Text section |
In my previous entry, I wrote about how awesome DD-WRT is, and how it had replaced a number of network devices allowing me to reduce the number of machines at home I had to administer. I finished the article by talking about how I’d set up a VPN tunnel to the office so multiple machines – namely, my Macbook Pro and my iMac – could access company resources at the same time.
But at the end, I mentioned that PPTP was not what I was using to connect myself back to my home network when I’m on the road. But why?
Two words: broadcast packets.
PPTP, by default, does not support the relaying of broadcast packets across the VPN link.* For Mac users, this means Bonjour/Rendezvous based services such as easily shared computers on a network are not accessible as they rely on network broadcasts to advertise their services.
PPTP can support broadcast packets with the help of a program called bcrelay. This program is actually installed on DD-WRT routers even, but does not work even though the DD-WRT web GUI claims that they can support relaying broadcast packets. To verify, you can drop to shell and try yourself:
root@Eywa:~# bcrelay bcrelay: pptpd was compiled without support for bcrelay, exiting. run configure --with-bcrelay, make, and install.

What the task asks |
Print the section of the DD-WRT post starting at "PPTP, by default, does" and ending at "advertise their services.". The lines that follow the post aren't needed.

Provided material |
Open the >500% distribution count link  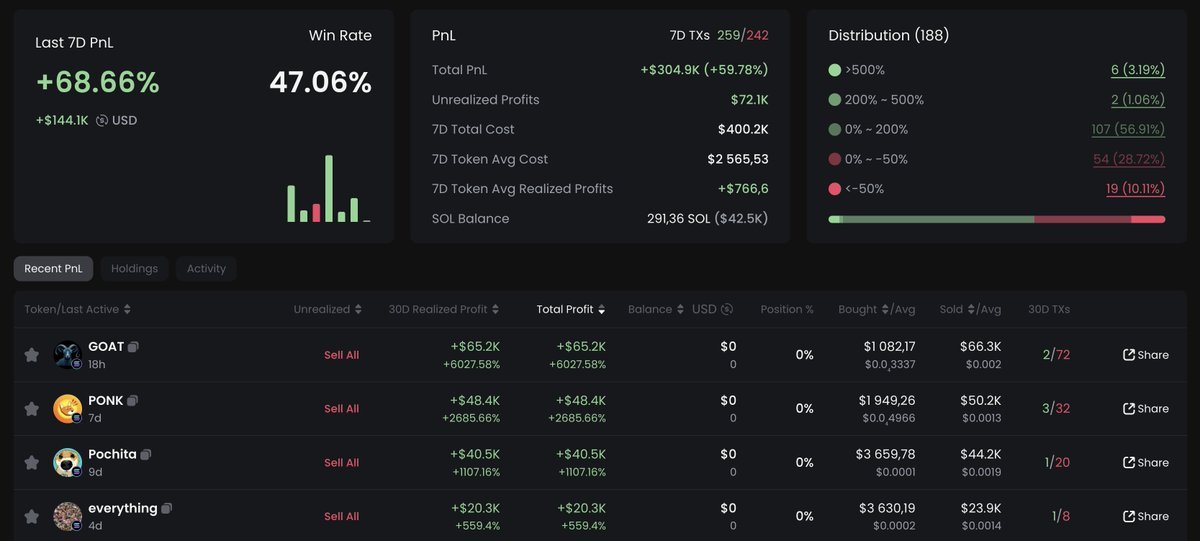(x=1137, y=71)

Answer |
PPTP, by default, does not support the relaying of broadcast packets across the VPN link.* For Mac users, this means Bonjour/Rendezvous based services such as easily shared computers on a network are not accessible as they rely on network broadcasts to advertise their services.